#### Requirement:
Could the entries below be retyped exactly and in full?

Dataset records
____________________

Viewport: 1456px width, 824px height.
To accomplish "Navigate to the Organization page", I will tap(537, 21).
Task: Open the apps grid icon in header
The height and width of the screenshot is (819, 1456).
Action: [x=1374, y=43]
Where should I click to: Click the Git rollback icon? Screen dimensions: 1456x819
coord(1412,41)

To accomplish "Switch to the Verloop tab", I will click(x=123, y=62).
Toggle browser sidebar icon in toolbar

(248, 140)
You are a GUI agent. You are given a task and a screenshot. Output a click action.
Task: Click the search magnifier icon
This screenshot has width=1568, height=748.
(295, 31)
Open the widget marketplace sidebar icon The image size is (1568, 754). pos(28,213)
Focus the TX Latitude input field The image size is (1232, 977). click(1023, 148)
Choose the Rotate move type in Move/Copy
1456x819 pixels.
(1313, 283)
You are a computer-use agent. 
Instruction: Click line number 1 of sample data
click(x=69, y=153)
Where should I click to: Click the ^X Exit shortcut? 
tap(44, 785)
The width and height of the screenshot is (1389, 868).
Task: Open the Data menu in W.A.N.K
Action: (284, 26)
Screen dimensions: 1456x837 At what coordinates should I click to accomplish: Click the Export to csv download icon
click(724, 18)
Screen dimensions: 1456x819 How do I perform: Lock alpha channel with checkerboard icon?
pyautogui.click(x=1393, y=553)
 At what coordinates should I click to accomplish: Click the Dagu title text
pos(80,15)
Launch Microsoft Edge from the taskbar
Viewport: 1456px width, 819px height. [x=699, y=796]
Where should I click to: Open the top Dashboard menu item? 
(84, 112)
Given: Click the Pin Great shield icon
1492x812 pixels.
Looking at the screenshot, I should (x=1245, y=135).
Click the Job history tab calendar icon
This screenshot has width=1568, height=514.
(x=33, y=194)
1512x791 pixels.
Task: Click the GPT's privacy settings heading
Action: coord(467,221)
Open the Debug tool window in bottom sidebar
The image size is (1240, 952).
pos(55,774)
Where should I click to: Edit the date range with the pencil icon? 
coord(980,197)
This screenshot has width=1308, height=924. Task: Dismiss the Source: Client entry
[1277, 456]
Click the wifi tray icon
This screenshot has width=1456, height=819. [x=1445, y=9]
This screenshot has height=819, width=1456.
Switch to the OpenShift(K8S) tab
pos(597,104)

____________________

#### Task answer:
Viewport: 1456px width, 824px height.
To accomplish "Navigate to the Organization page", I will tap(537, 21).
Task: Open the apps grid icon in header
The height and width of the screenshot is (819, 1456).
Action: [x=1374, y=43]
Where should I click to: Click the Git rollback icon? Screen dimensions: 1456x819
coord(1412,41)

To accomplish "Switch to the Verloop tab", I will click(x=123, y=62).
Toggle browser sidebar icon in toolbar

(248, 140)
You are a GUI agent. You are given a task and a screenshot. Output a click action.
Task: Click the search magnifier icon
This screenshot has width=1568, height=748.
(295, 31)
Open the widget marketplace sidebar icon The image size is (1568, 754). pos(28,213)
Focus the TX Latitude input field The image size is (1232, 977). click(1023, 148)
Choose the Rotate move type in Move/Copy
1456x819 pixels.
(1313, 283)
You are a computer-use agent. 
Instruction: Click line number 1 of sample data
click(x=69, y=153)
Where should I click to: Click the ^X Exit shortcut? 
tap(44, 785)
The width and height of the screenshot is (1389, 868).
Task: Open the Data menu in W.A.N.K
Action: (284, 26)
Screen dimensions: 1456x837 At what coordinates should I click to accomplish: Click the Export to csv download icon
click(724, 18)
Screen dimensions: 1456x819 How do I perform: Lock alpha channel with checkerboard icon?
pyautogui.click(x=1393, y=553)
 At what coordinates should I click to accomplish: Click the Dagu title text
pos(80,15)
Launch Microsoft Edge from the taskbar
Viewport: 1456px width, 819px height. [x=699, y=796]
Where should I click to: Open the top Dashboard menu item? 
(84, 112)
Given: Click the Pin Great shield icon
1492x812 pixels.
Looking at the screenshot, I should (x=1245, y=135).
Click the Job history tab calendar icon
This screenshot has width=1568, height=514.
(x=33, y=194)
1512x791 pixels.
Task: Click the GPT's privacy settings heading
Action: coord(467,221)
Open the Debug tool window in bottom sidebar
The image size is (1240, 952).
pos(55,774)
Where should I click to: Edit the date range with the pencil icon? 
coord(980,197)
This screenshot has width=1308, height=924. Task: Dismiss the Source: Client entry
[1277, 456]
Click the wifi tray icon
This screenshot has width=1456, height=819. [x=1445, y=9]
This screenshot has height=819, width=1456.
Switch to the OpenShift(K8S) tab
pos(597,104)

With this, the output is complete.